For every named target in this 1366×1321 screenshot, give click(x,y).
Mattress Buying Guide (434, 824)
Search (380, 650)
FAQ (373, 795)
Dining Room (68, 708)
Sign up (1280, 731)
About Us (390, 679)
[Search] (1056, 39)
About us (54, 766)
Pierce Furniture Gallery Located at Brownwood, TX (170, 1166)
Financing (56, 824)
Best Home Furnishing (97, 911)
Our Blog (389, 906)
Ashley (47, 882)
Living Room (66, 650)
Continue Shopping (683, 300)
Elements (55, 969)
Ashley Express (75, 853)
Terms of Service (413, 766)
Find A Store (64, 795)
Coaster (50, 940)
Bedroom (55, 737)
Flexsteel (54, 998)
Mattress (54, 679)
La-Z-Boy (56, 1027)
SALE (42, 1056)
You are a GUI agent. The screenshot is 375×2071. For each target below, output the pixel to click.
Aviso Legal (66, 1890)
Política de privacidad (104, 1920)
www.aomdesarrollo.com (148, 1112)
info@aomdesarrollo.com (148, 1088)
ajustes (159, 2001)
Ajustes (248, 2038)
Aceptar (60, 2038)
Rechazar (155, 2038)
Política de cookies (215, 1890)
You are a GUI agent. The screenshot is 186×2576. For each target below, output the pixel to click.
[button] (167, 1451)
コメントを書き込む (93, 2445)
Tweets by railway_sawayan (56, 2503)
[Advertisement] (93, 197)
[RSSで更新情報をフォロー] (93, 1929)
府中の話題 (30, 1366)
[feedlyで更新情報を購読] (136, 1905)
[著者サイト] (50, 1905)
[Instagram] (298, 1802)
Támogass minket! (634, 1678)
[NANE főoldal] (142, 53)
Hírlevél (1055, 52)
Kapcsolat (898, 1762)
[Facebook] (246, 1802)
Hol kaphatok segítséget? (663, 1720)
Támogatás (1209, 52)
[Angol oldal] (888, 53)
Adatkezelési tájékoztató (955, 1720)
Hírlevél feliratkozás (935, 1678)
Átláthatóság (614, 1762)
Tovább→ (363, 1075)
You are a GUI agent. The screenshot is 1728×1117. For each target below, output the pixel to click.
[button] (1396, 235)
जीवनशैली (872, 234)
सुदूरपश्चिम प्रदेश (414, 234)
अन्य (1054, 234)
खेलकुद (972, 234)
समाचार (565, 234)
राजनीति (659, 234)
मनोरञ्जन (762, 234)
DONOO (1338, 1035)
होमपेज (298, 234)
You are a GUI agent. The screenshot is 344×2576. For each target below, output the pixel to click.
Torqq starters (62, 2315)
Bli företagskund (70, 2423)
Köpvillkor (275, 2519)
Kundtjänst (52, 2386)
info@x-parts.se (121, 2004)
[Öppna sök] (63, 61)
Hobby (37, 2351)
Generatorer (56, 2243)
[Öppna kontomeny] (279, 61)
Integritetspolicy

+-------+

Task details: Your answer should be a single number: the tally of lines in the entries that include the word "each".

Answer: 4